The wide world of Dwight Trible

With his varied repertoire and galvanic delivery, the singer occupies a musical continent all his own.

April 18, 2006|Don Heckman | Special to The Times

Jazz singing is one of the most elusive of performing arts. With performers ranging from Louis Armstrong to Andy Bey, from Sarah Vaughan to Diana Krall comfortably positioned within the same far-reaching tent, the genre's definitions can be as varied as the artists themselves.

Even granting that diversity, however, singer Dwight Trible has to be considered a rarity. Although he mentions Betty Carter and (surprisingly) Richie Havens as influences, and the vocal dialect of Leon Thomas occasionally surfaces in his singing, Trible seems for the most part to be his own creative persona.

On Sunday night at the Jazz Bakery, performing with pianist John Rangel, bassist Trevor Ware, saxophonist Joshua Spiegelman, drummer Daniel Bejarano and percussionist Derf Recklaw, he displayed all his unique attributes. He started the opening set with the Charlie Chaplin classic "Smile," investing it with the round, open tones, soaring high notes and dramatic gestures that are essential to his style. Several other unlikely choices followed -- Buffy Sainte-Marie's "Until It's Time for You to Go," Vincent Youmans' "Without a Song" and Eden Ahbez's "Nature Boy."

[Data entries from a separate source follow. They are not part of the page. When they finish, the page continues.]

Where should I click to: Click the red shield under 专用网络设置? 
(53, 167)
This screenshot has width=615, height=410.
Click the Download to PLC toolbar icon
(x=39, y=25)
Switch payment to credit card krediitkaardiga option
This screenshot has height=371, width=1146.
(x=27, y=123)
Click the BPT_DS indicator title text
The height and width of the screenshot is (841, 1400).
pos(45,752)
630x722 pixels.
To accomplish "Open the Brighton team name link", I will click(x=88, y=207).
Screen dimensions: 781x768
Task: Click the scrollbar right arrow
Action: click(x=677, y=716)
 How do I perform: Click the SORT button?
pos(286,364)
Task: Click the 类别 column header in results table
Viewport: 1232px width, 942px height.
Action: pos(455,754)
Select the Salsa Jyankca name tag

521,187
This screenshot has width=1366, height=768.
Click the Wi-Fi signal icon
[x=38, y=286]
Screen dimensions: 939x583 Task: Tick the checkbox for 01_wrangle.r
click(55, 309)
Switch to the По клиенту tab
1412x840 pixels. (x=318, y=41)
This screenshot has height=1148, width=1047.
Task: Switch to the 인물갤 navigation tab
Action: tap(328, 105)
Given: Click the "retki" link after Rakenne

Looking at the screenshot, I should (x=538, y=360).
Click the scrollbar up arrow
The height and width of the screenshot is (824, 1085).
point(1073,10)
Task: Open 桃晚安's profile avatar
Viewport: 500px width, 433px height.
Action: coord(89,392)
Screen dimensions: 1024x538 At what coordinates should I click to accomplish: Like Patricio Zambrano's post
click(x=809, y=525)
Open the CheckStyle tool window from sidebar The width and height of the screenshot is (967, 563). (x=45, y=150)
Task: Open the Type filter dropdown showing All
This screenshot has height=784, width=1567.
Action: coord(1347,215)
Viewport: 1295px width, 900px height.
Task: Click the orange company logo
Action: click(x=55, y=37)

The repertoire was intriguing, given the fact that Trible's associations with Pharoah Sanders, poet Kamau Daaood and the late Billy Higgins and Horace Tapscott have tended to link him with music that blends African roots music and sensibilities with unfettered jazz and blues. And there were moments in his set -- the spiritual "Sometimes I Feel Like a Motherless Child," for example -- when those qualities took center stage, filtered through Trible's internal musical perspective, further energized by his occasional use of primal screams and shouts. In those idiosyncratic passages, he truly was like no other jazz singer.

But there were other passages, especially in the songbook numbers, in which Trible's theatricality -- his physical posturing, his dynamic shifts from soft to loud, his command of the stage -- suggested the ambience of musical theater, the operatic stage or a speaker's platform.

Trible has often spoken of, and acted upon, his dedication to peace, love and community. And, given the way he galvanized his Bakery audience, one couldn't help but be fascinated by the potential residing within his capacity to invest jazz singing with proselytizing qualities more commonly heard in pop and folk music.